A little more difficult is to get a character at a given position, because we cannot use "substringFromIndex" and "substringToIndex" with "substringFromIndex" is not the Start-Index. So the idea is to trace through the string, character for character, and get the needed substring.

func CharacterOfString(s: String, index: Int, length: Int) -> String
{
    var c: String = ""
    var i: Int = 0
    for UniCodeChar in s.unicodeScalars
    {
        i = i + 1
        if ((i >= index) && (i < index + length))
        {
            c = c + String(UniCodeChar)
        }
    }
    return (c)
}

But this works not correctly for Strings which contain UniCode-Characters. The following examples show what happens:

CharacterOfString("Swift Example Text aouAOUs.", 16, 8) --> "ext aouA"
len(CharacterOfString("Swift Example Text aouAOUs.", 16, 8)) --> 8

CharacterOfString("Swift Example Text äöüÄÖÜß…", 16, 8) --> "ext äö"
len(CharacterOfString("Swift Example Text äöüÄÖÜß…", 16, 8)) --> 6

So we see, that the resulting String is too short, because a UniCode-Character can contain more than one character. This is because "ä" can be one UniCode-Character and also written as two "a¨" UniCode-Character.
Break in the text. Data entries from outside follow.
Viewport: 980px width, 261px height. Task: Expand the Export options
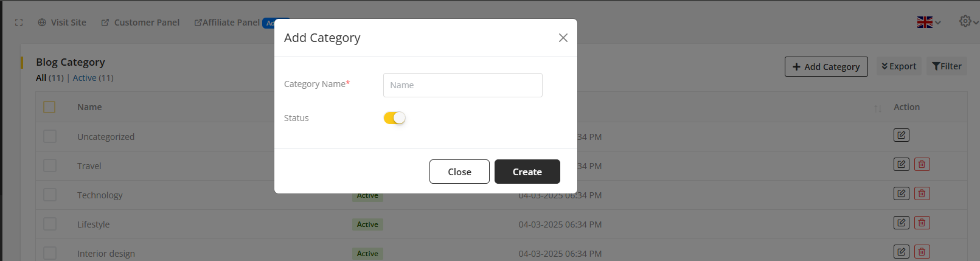click(x=898, y=66)
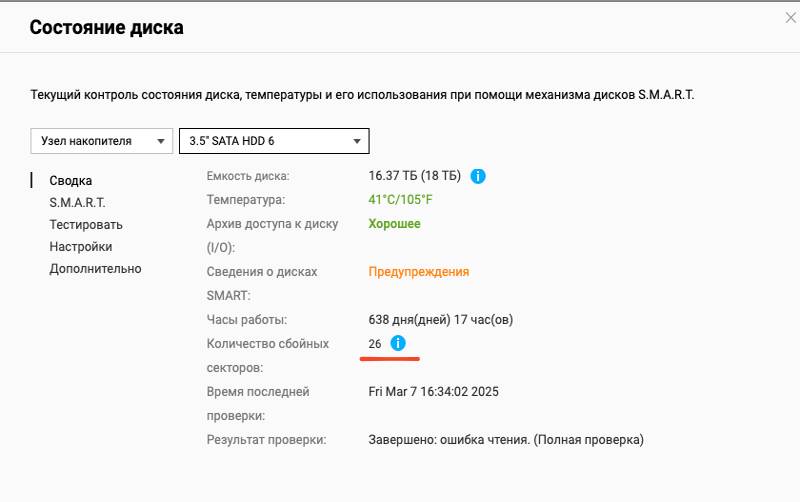The width and height of the screenshot is (800, 502).
Task: Click the green Хорошее I/O status
Action: point(395,224)
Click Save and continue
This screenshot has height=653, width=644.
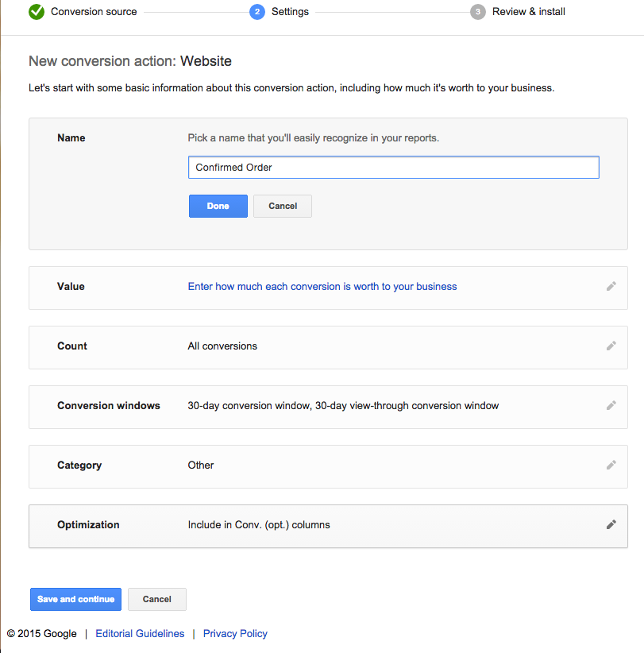pos(75,599)
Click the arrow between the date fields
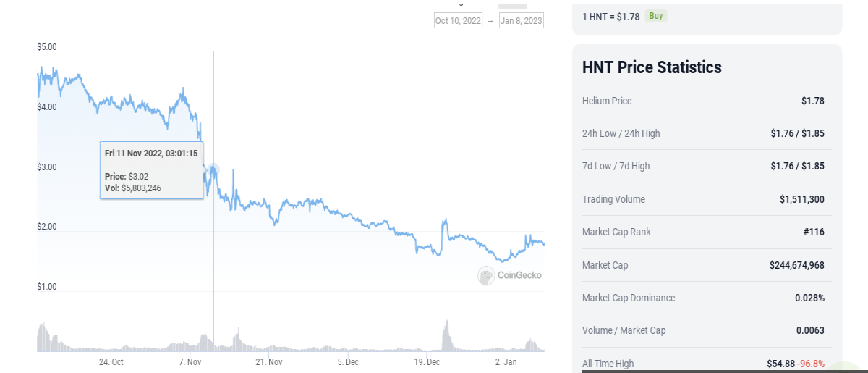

So we need another way to get a valid substring.

The solution is, to convert the UniCode-String to an array of UniCode-Characters and to use the index af the array to get a valid character. This works in all cases to get a single Character of an UniCode-String at a given index:

func indchar (s: String, i: Int) -> String
{
    if ((i < 1) || (i > len(s)))
    {
        return ("")
    }
    else
    {
        return String(Array(s)[i - 1])
    }
}

And with this knowledge, I have built a Function, which can get a valid UniCode-Substring with a given Start-Index and a given length:

func substring(s: String, Start: Int, Length: Int) -> String
{
    var L: Int = len(s)
    var UniCode = Array(s)
    var result: String = ""
    var TheEnd: Int = Start + Length - 1

    if ((Start < 1) || (Start > L))
    {
        return ("")
    }
    else
    {
        if ((Length < 0) || (TheEnd > L))
        {
            TheEnd = L
        }
        for var i: Int = Start; i <= TheEnd; ++i
        {
            result = result + String(UniCode[i - 1])
        }
        return (result)
    }
}

The next Function searches for the position of a given String in another String:

func position (original: String, search: String, start: Int) -> Int
{
    var index = part(original, start).rangeOfString(search)
    if (index != nil)
    {
        var pos: Int = distance(original.startIndex, index!.startIndex)
        return (pos + start)
    }
    else
    {
        return (0)
    }
}

This function looks, if a given Character-Code is a number (0-9):

func number (n: Int) -> Bool
{
    return ((n >= 48) & (n <= 57)) // "0" to "9"
}

Now the basic String-Operations are shown, but what about Numbers? How will numbers converted to Strings and vice versa? Let's have a look at converting Strings to Numbers. Please not the "!" in the second line, which is used to get a Int and not an optional Int.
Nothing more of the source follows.